◆ **Records provided**
——
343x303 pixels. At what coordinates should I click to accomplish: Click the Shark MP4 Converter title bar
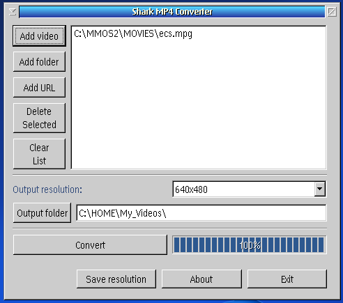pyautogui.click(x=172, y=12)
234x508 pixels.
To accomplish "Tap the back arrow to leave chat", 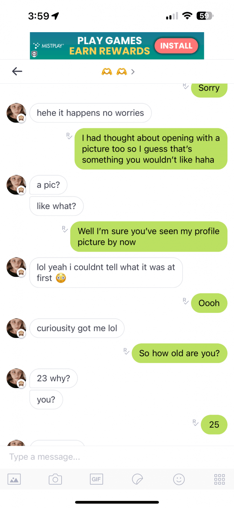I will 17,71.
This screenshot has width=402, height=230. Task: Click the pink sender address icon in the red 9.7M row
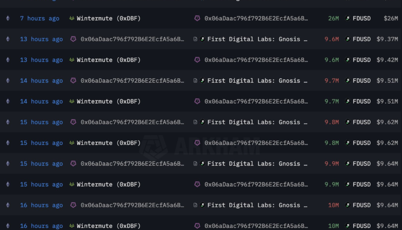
——
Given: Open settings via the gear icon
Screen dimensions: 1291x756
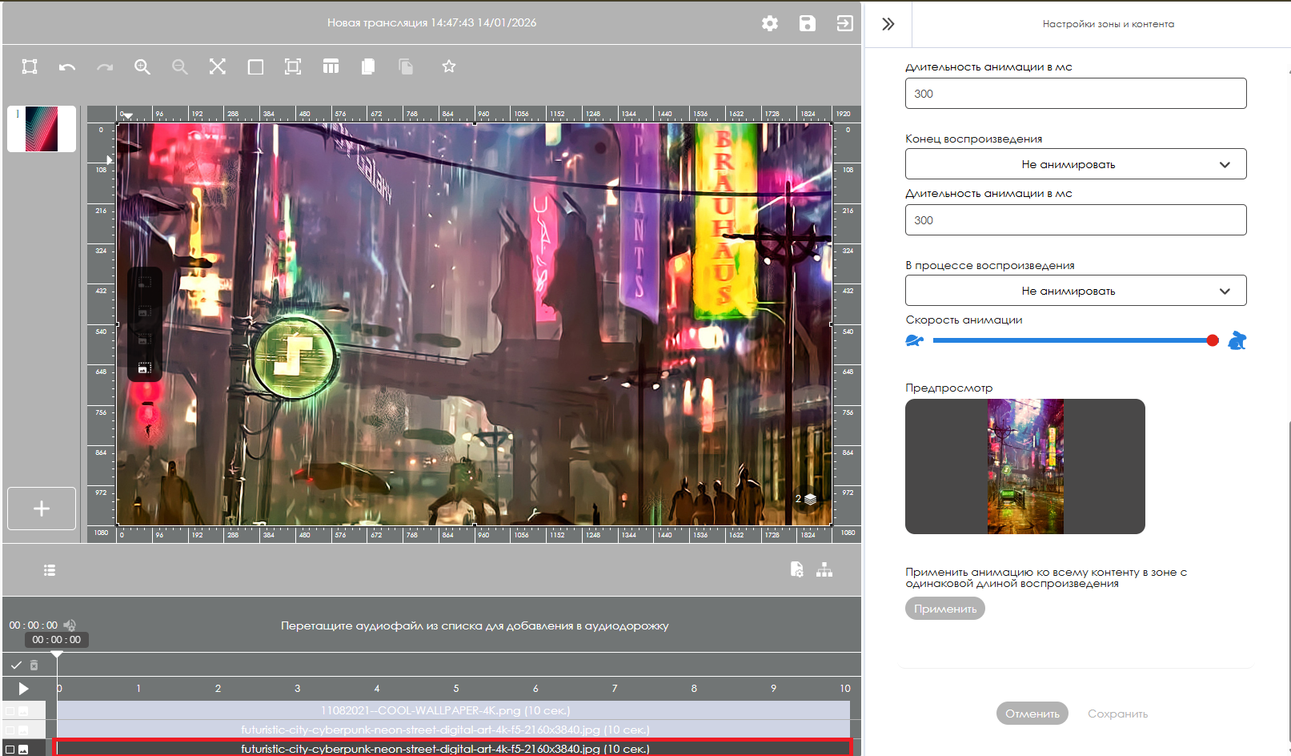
——
Copy out, from the data above, each line where the string "icon" is present.

This screenshot has width=402, height=230. Task: Click the pink sender address icon in the red 9.7M row
Given: Open settings via the gear icon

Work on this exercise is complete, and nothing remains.